The first real social fighting game!
Shadow Fight combines the accessibility and social cooperation of a Facebook games with the game depth and competition of hardcore arcade games like Mortal Kombat or Tekken! Extraordinary fluidity and a wide variety of techniques, avatars, weapons, and martial arts magic ensures you can develop your own style as you battle friend & foe to become a warrior legend.
Forget all the fake Facebook fighting games, and play the only genuine arcade fighter on Facebook.
Do you have what it takes?
“Shadow Fight is a rarity among social network games in that it uses arcade style combat similar to traditional video games”
~Inside Social Games
Shadow Fight Review
Shadow Fight puts the "fight" in Facebook fighting games
Accuse me of hyperbole if you wish, but I haven't been so surprised by a fighting game since I first played
Street Fighter II on the SNES back in 1992. That's not because Nekki's
Shadow Fight
is particularly revolutionary (most of its charm springs from its
successful mimicry of other fighters), but because it's the first
Facebook fighting game I've played that actually lets you, well, fight.
That fact alone renders this martial arts-based fighter worthy of
attention, but its unexpected complexity and undeniable refinement
distinguish it as one of the finest Facebook games in recent months.
In
my experience, "fighting" in most Facebook games usually boils down to
watching a stationary avatar inflict damage on an opponent through
animations of explosions or slashing swords. Occasionally the artwork
makes up a bit for the lack of true interaction, but until now these
games have largely been a poor substitute for the titles they wish to
emulate. In some cases you don't even get to choose your moves.
Not so here. True to its name,
Shadow Fight centers on
stylized combat between two shadowy opponents that resemble ninja-style
marionettes as viewed from the other side of a Japanese shoji screen.

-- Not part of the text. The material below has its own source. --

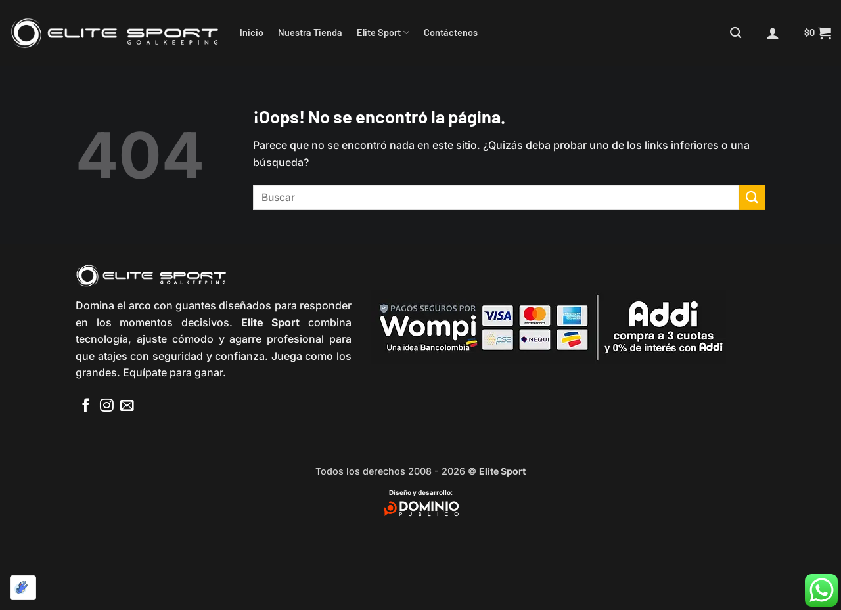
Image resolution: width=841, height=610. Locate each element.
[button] (772, 32)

Beyond this comparatively minimalist presentation, however, lies a
remarkably deep combat experience with more than 35 available moves,
many of which can be unlocked by gaining "dan" after winning
tournaments. The matches themselves are won by being the first to win
two rounds (much like
Soul Calibur or
Street Fighter II),
and occasionally you'll get the chance to fight some bosses. Eventually
you can unlock weapons such as nunchaku and swords after you've amassed
enough coins (or forked out enough Facebook credits), and you can then
use these to fight in specialized tournaments. And if that's not enough,
an unfinished "fatalities" menu promises brutal finishing moves à la
Mortal Kombat in the near future.
Alas,
Shadow Fight
falls just short of a perfect score, but only because its battles
preserve the Facebook tradition of battling the AI rather than a
breathing opponent. That's not to say that it doesn't do a passable job
of fooling you. To initiate an unarmed match or a friendly duel with one
of your friends, for instance, you simply choose which one of your
friends you want to battle and the fight begins with your friend's photo
in the health bar. If you win, you can use the taunt of "revenge" as a
way of getting them to play, but you'll never truly get to match your
skills against theirs. The best you can hope for is to fight an AI
version of their avatar with the weapons and skills they've amassed
through leveling, and the same goes for the tournaments that pit you
against random Facebook profiles from around the world. Unless, that is,
you opt for the two-player battle. Unfortunately, this style of local
gameplay requires that both combatants share the same keyboard, so I
suspect you'll remember the ensuing squabbles over who has the most
shoulder room more than the gameplay itself.
Shadow Fight
is a joy to play regardless, and the AI is tolerably intelligent.
(Although I usually found that I could win games just by keeping my
opponent pinned). On a technical level, you can expect the standard
energy-based limits common to the platform, along with bonuses and
special unlockables that appear as you level. The gameplay is fluid, the
physics are believable, and the presentation exudes an aesthetic
elegance that its flashier cousins often lack.
Shadow Fight is a promising and pioneering title that likely heralds a fatality for the style of fighting games we've seen up to this point.